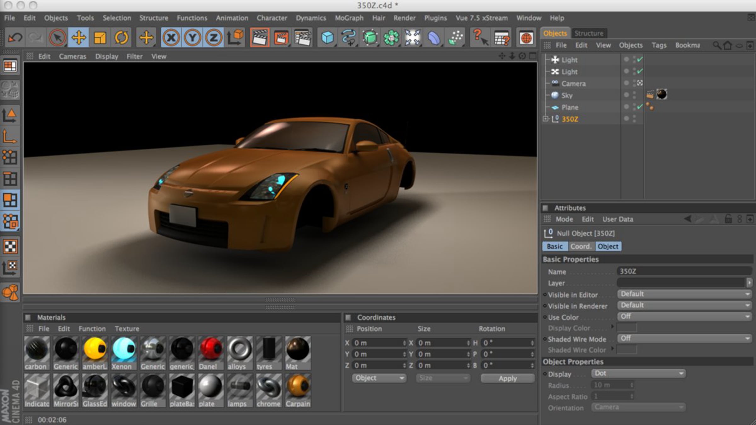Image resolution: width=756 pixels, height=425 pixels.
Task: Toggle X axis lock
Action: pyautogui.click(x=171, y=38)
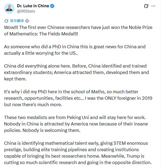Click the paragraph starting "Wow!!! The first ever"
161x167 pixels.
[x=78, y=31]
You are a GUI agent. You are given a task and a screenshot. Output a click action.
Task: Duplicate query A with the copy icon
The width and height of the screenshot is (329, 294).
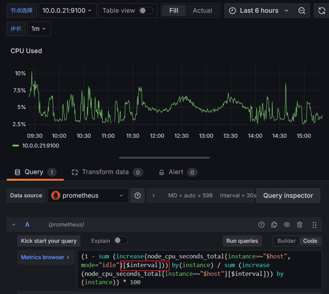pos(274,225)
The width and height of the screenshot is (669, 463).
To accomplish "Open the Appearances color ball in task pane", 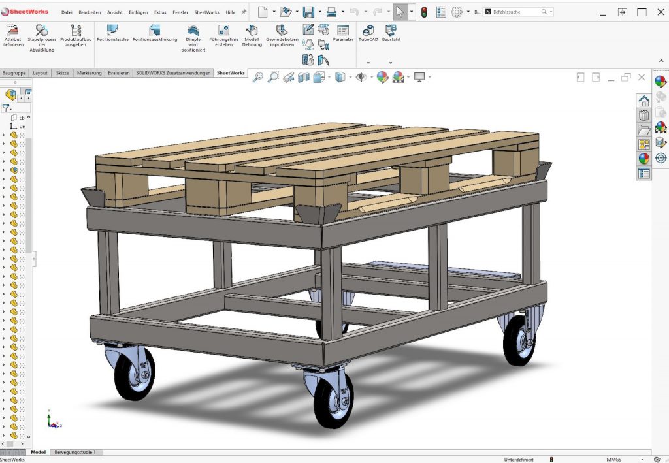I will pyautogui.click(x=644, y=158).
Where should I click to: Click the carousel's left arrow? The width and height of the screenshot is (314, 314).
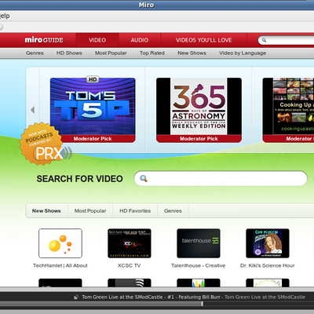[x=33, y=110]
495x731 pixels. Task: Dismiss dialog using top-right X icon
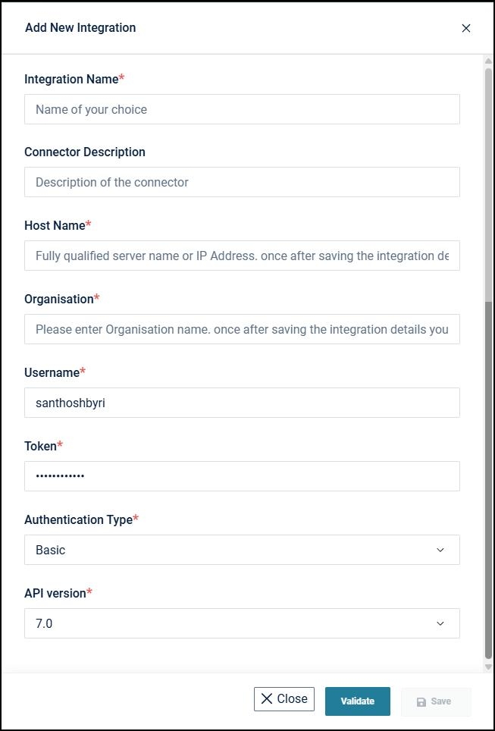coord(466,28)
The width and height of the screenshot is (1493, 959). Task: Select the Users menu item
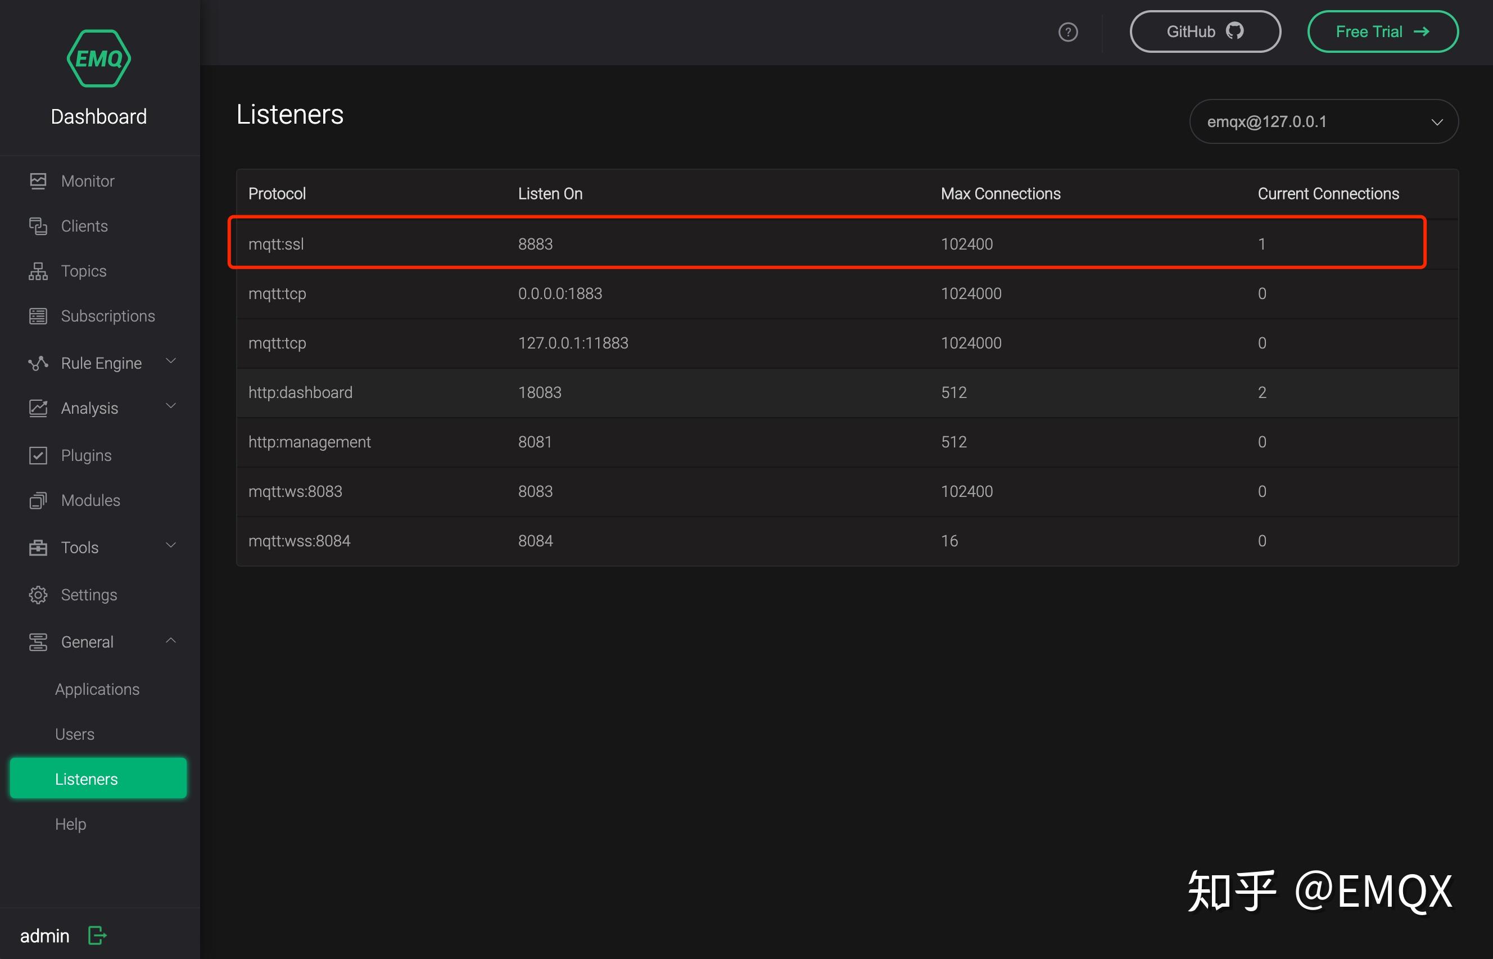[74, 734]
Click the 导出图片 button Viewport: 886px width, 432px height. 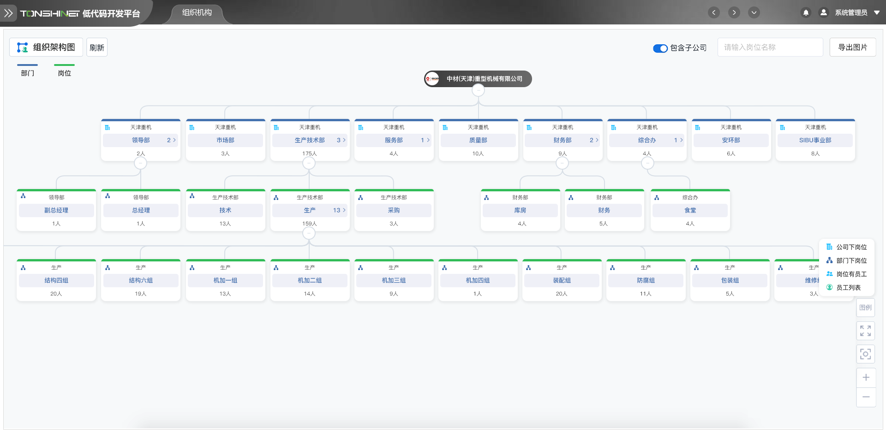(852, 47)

+ + + + + + +

WHAT IS BEING ASKED:
Copy out every line of the items above that contains the string "screenshot".

EXPECTED OUTPUT:
You are a GUI agent. You are given a task and a screenshot. Output a click action.
The width and height of the screenshot is (329, 294).
The width and height of the screenshot is (669, 463).
Where should I click to: Click the carousel's left arrow? The width and height of the screenshot is (314, 314).
The width and height of the screenshot is (1493, 959). Task: Select the Users menu item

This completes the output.